The Mandate and Taxes
Making the rounds on the Sunday shows yesterday, Democrats attempted to sidestep the impact of Thursday’s Supreme Court ruling calling Obamacare’s mandate a tax. But on this front, as on so many others, a good number of their claims don’t carry water. Let’s examine them one by one, using quotes from OMB Director Jack Lew’s appearance on This Week:
“The Supreme Court looked at what the structure of the law was, and they saw that 1 percent of the people would be paying this charge if they chose not to avail themselves of health insurance.”
The mandate does NOT just affect one percent of Americans. If it did, the Administration would not have gone into court attempting to claim the mandate was constitutional because it was “essential” to the larger bill – because something affecting only one percent of Americans is far from “essential.”
The mandate also affects the tens of millions of Americans who will purchase health insurance only because the federal government is forcing them to do so under pain of taxation. These individuals will be forced to buy a product they may not need, or want, just to comply with a bureaucratic diktat. Studies have found that between 8 and 24 million people would lose coverage without the mandate. These are Americans buying insurance not because they want to, but because government is forcing them to.
“These are people who can afford health insurance who choose not to buy it…”
The Congressional Budget Office analyzed this issue back in April 2010. It found that more than three-quarters of individuals paying the mandate tax will have income of under five times the poverty level – or less than $120,000 for a family of four. More than 10% of individuals paying the mandate tax will have incomes below the federal poverty level, which this year is $23,050 for a family of four. Keith Hennessey laid out the numbers here, with a chart I’ve reproduced below.

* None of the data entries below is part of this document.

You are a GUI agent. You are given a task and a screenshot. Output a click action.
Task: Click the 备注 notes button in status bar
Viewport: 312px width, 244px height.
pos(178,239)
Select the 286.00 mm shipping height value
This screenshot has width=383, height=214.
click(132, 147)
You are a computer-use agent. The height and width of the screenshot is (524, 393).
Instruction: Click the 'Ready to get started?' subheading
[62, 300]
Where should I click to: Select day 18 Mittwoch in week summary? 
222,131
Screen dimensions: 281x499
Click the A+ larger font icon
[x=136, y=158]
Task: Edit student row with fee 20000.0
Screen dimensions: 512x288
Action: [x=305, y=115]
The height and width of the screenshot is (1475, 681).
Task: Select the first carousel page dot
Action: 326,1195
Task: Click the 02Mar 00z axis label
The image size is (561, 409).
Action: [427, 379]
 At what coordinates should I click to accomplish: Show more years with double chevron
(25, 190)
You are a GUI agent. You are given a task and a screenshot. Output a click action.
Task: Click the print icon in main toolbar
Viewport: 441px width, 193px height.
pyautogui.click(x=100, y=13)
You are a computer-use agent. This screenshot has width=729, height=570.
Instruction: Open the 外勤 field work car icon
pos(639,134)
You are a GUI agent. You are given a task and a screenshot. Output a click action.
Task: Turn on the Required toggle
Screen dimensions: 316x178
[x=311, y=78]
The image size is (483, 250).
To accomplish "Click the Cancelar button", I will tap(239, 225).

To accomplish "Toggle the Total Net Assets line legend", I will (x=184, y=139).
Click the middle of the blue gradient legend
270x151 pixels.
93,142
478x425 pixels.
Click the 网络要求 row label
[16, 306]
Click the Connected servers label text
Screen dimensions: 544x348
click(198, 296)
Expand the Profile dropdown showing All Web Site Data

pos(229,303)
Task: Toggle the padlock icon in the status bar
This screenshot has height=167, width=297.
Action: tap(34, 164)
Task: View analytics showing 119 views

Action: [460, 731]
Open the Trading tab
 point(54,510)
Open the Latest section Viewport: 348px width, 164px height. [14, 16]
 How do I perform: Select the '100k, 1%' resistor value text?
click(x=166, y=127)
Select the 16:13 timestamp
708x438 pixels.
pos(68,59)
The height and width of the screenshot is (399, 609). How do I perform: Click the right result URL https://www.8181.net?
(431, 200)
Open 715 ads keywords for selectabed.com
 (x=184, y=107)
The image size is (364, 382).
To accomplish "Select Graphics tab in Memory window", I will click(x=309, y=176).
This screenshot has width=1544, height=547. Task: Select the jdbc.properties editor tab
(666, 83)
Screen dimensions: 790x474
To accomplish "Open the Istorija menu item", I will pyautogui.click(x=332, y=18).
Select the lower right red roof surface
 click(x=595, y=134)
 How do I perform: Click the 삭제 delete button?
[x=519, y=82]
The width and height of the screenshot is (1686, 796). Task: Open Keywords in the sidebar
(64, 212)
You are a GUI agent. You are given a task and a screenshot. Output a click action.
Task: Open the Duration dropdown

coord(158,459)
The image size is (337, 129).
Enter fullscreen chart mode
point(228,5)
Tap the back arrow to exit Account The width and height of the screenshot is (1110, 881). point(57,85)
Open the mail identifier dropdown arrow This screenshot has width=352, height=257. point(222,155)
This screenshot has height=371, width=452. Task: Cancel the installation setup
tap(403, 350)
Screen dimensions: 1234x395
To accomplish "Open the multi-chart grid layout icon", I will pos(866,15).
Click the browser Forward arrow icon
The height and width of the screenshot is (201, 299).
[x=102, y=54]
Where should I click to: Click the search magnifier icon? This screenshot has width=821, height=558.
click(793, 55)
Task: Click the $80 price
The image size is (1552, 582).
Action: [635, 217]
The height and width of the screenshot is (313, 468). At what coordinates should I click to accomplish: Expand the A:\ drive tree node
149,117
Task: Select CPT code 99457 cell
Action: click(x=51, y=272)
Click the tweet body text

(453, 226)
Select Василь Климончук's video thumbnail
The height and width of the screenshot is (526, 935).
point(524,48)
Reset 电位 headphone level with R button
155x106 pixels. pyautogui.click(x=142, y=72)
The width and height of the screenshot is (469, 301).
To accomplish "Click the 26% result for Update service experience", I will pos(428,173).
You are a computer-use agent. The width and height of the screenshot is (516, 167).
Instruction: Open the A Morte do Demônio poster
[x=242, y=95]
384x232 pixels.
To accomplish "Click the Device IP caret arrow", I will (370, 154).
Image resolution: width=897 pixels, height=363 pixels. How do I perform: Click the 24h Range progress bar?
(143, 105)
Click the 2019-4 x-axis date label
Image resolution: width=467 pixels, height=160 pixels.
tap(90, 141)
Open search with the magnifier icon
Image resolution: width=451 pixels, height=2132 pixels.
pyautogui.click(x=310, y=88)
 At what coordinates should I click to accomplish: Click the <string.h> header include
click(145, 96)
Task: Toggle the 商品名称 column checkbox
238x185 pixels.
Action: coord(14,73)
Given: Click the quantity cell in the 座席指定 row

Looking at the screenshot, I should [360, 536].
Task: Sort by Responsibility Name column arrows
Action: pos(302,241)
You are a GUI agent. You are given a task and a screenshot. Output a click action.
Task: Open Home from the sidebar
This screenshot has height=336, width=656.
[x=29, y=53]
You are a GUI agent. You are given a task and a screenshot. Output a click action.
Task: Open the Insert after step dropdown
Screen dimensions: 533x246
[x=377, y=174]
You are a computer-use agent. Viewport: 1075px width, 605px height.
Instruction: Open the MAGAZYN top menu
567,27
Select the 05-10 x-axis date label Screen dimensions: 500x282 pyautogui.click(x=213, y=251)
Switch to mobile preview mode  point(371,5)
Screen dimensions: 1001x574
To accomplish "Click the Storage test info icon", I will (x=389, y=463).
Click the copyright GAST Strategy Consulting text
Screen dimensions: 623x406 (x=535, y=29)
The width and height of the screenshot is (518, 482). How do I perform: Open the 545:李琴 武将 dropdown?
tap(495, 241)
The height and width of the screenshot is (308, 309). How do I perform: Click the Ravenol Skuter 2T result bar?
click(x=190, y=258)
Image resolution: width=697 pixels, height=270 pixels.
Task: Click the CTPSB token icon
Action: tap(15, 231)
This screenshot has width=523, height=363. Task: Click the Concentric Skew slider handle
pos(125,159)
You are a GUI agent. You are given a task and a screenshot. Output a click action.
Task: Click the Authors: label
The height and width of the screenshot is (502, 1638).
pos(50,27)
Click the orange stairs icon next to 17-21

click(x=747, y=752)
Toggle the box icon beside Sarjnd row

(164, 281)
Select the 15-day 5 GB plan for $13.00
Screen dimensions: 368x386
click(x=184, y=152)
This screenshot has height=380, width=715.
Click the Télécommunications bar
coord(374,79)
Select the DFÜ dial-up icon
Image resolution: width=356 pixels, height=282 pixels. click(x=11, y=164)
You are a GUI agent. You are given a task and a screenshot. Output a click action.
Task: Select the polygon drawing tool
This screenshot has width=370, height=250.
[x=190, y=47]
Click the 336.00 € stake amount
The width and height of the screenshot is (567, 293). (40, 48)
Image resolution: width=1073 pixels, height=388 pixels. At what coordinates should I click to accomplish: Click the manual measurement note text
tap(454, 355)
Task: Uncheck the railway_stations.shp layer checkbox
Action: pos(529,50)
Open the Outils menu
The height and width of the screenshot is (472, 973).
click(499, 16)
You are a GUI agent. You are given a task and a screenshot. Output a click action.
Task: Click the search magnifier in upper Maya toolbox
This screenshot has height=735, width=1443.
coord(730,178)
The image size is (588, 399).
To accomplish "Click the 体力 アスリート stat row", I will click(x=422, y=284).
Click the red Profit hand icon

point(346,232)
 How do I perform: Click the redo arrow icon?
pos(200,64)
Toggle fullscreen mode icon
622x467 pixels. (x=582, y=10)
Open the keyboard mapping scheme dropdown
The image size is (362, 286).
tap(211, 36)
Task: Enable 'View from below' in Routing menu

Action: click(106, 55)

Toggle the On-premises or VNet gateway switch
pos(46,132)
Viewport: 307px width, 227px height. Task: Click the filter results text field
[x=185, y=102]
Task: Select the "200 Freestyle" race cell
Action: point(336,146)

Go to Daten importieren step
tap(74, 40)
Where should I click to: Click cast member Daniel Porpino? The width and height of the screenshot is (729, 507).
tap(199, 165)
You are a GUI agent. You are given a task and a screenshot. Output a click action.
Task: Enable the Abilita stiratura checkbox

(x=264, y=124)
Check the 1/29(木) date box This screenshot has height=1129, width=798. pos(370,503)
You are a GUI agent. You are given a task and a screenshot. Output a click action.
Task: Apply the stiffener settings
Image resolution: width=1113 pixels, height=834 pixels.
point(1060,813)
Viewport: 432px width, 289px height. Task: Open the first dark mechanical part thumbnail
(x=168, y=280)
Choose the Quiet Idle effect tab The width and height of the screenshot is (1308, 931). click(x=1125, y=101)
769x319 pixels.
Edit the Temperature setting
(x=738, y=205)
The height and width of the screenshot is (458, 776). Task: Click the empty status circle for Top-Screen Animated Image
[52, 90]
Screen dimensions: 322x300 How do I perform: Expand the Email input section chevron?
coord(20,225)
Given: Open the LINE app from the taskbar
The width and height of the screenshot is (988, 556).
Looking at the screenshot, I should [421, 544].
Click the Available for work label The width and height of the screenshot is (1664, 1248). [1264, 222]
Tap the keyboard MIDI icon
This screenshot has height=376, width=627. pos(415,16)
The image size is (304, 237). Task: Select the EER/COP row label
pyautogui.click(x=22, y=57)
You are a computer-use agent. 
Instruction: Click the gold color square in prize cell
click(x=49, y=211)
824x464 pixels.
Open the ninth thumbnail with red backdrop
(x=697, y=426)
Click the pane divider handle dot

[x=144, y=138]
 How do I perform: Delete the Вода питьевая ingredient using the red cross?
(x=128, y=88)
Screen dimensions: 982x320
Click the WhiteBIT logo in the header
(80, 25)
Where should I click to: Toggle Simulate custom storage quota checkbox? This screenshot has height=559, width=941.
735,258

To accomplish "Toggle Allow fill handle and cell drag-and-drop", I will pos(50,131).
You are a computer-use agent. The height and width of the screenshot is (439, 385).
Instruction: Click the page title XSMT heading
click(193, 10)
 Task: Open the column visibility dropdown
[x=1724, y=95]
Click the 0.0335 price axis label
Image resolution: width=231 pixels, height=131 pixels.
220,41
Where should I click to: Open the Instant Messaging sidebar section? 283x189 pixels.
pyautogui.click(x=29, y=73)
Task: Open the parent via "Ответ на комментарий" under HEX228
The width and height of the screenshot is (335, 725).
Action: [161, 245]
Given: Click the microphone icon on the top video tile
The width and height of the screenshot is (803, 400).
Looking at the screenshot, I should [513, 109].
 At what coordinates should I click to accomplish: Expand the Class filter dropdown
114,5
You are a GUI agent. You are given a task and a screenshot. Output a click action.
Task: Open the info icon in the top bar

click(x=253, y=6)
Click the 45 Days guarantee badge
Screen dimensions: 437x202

These numbers raise two issues. First, does Jack Lew really believe that the 400,000 people making under $24,000 per year should be forced to pay a mandate tax because they are making a “choice” not to buy insurance policies that cost more than a new car? The second is a famous quote about the effects of an individual mandate: “There are people who are paying fines and still can’t afford [health insurance], so now they’re worse off than they were. They don’t have health insurance and they’re paying a fine.” The speaker? Barack Obama.
“In this law, there’s a $4,000 tax cut for people who need help paying for health insurance.”
According to the Congressional Budget Office, health insurance subsidies under Obamacare will total $75 billion in Fiscal Year 2016. Additionally, according to CBO, the vast majority ($58 billion in 2016, or more than three-quarters of the $75 billion total) of Obamacare insurance subsidies are pure government spending to individuals who have no income tax liability. The Joint Committee on Taxation has concluded that Obamacare will result in more than 7 million filers seeing their entire tax liability eliminated.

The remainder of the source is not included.